Consequences of Introducing a National Policy of First Trimester Combined Screening for Down's Syndrome

A. Tabor

Copenhagen University Hospital, Dept. of Fetal Medicine, Copenhagen, Denmark

Objective: To evaluate the changes in prenatal diagnostic practice after the introduction of first trimester combined screening for Down's syndrome.

Background: New guidelines from the National Board of Health recommend screening for all women, irrespective of age, and only chorionic villus sampling (CVS) or amniocentesis (AC) to women having a combined risk of having a fetus with Down's syndrome? 1:300.

Methods: The guidelines were introduced in the 15 Danish counties in 2004–2006. From the Danish Central Cytogenetic Registry, we retrieved data on number of CVS and AC, as well as on number of pre- and postnatally diagnosed cases of Down's syndrome. Data on screening performance were collected from all obstetrical departments.

Results: The number of pregnancies in which an invasive procedure was performed decreased from 6,555 in 2002 to 3,102 in 2006, or by 53%. The invasive testing rate thus decreased from 10.3% to 4.8 % during this period. The proportion of CVS increased from 51% to 69% during the same five years. The number of newborns with Down's syndrome decreased from around 60 per year prior to 2005 to 30 per year in the following years. The screen-positive rate in the different departments ranged from 2 to 6%.

Conclusion: At a national level it was possible to halve the proportion of women having a CVS or AC following the introduction of a national first trimester screening policy, and at the same time reduce the number of newborns with Down's syndrome by around 50%.

INV60

CVS and Amniocentesis–What are the Real Risks?

A. Tabor

Copenhagen University Hospital, Dept. of Fetal Medicine, Copenhagen, Denmark

Objective: To assess the miscarriage rate attributable to amniocentesis (AC) and chorionic villus sampling (CVS).

Background: The risk of abortion following CVS and AC was investigated in randomised clinical trials in the 1980's and early 1990's. Amniocentesis was evaluated versus no procedure and found to increase the abortion rate by 1.0%. The risk following CVS was found to be comparable to that of AC.

Since then the image resolution of the ultrasound machines has increased and some studies have shown that the miscarriage rate associated with an invasive procedure was less than 0.5%.
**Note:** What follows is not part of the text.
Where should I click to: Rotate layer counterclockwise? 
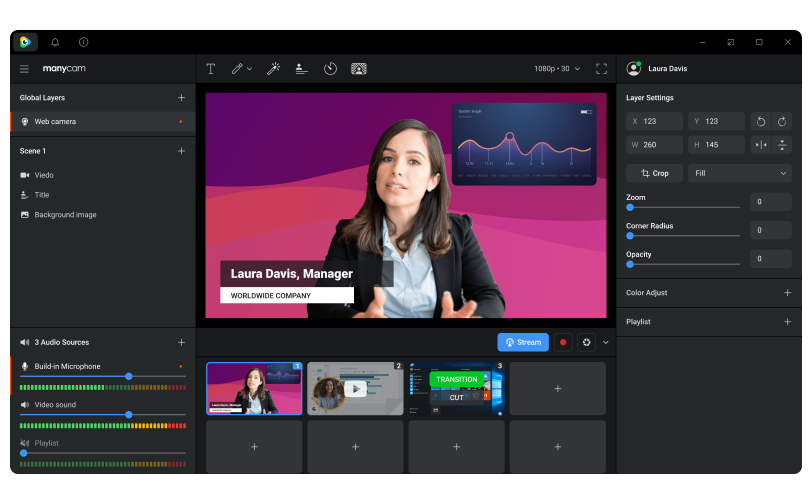(761, 121)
Material: The latest meta-analysis from 2007 and a national register based cohort study including all women who had an AC (n = 32 852) or CVS (n = 31 355) in Denmark between 1996 and 2006.

Results: The abortion rate following AC and CVS was between 0.5 and 1.0% in the meta-analysis as well as in this prospective study.

Conclusion: The miscarriage rate attributable to an invasive prenatal genetic procedure is between 0.5 and 1.0%, and there seems to be no difference between CVS and AC.